Task description ▸ Render each line of the material below as one string in a JSON list, skipping blank lines.

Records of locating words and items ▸
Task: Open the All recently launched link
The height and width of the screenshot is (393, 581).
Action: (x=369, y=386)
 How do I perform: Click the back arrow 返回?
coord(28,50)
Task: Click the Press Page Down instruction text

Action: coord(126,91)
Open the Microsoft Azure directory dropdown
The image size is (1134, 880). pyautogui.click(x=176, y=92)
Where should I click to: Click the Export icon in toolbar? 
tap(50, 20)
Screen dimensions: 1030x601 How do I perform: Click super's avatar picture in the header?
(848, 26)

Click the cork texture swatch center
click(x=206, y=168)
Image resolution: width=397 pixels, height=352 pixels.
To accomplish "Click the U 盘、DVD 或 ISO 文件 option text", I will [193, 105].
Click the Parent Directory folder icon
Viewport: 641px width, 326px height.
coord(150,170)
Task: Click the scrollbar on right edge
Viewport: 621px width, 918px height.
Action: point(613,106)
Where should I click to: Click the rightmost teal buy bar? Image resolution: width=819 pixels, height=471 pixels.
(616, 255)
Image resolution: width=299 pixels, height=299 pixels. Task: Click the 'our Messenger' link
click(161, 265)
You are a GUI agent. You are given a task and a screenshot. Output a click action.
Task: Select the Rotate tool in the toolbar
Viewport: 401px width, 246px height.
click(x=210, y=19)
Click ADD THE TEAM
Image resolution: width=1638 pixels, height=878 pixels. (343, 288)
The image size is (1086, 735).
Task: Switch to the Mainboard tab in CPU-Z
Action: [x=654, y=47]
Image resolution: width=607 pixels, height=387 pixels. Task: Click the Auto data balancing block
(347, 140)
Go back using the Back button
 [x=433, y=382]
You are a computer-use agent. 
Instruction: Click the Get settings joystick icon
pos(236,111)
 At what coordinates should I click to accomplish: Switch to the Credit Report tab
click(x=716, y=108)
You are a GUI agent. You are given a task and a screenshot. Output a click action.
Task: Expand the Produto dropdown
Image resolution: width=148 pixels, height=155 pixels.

Finished exercise ▸
[
  "Task: Open the All recently launched link",
  "The height and width of the screenshot is (393, 581).",
  "Action: (x=369, y=386)",
  " How do I perform: Click the back arrow 返回?",
  "coord(28,50)",
  "Task: Click the Press Page Down instruction text",
  "Action: coord(126,91)",
  "Open the Microsoft Azure directory dropdown",
  "The image size is (1134, 880). pyautogui.click(x=176, y=92)",
  "Where should I click to: Click the Export icon in toolbar? ",
  "tap(50, 20)",
  "Screen dimensions: 1030x601 How do I perform: Click super's avatar picture in the header?",
  "(848, 26)",
  "Click the cork texture swatch center",
  "click(x=206, y=168)",
  "Image resolution: width=397 pixels, height=352 pixels.",
  "To accomplish \"Click the U 盘、DVD 或 ISO 文件 option text\", I will [193, 105].",
  "Click the Parent Directory folder icon",
  "Viewport: 641px width, 326px height.",
  "coord(150,170)",
  "Task: Click the scrollbar on right edge",
  "Viewport: 621px width, 918px height.",
  "Action: point(613,106)",
  "Where should I click to: Click the rightmost teal buy bar? Image resolution: width=819 pixels, height=471 pixels.",
  "(616, 255)",
  "Image resolution: width=299 pixels, height=299 pixels. Task: Click the 'our Messenger' link",
  "click(161, 265)",
  "You are a GUI agent. You are given a task and a screenshot. Output a click action.",
  "Task: Select the Rotate tool in the toolbar",
  "Viewport: 401px width, 246px height.",
  "click(x=210, y=19)",
  "Click ADD THE TEAM",
  "Image resolution: width=1638 pixels, height=878 pixels. (343, 288)",
  "The image size is (1086, 735).",
  "Task: Switch to the Mainboard tab in CPU-Z",
  "Action: [x=654, y=47]",
  "Image resolution: width=607 pixels, height=387 pixels. Task: Click the Auto data balancing block",
  "(347, 140)",
  "Go back using the Back button",
  " [x=433, y=382]",
  "You are a computer-use agent. ",
  "Instruction: Click the Get settings joystick icon",
  "pos(236,111)",
  " At what coordinates should I click to accomplish: Switch to the Credit Report tab",
  "click(x=716, y=108)",
  "You are a GUI agent. You are given a task and a screenshot. Output a click action.",
  "Task: Expand the Produto dropdown",
  "Image resolution: width=148 pixels, height=155 pixels."
]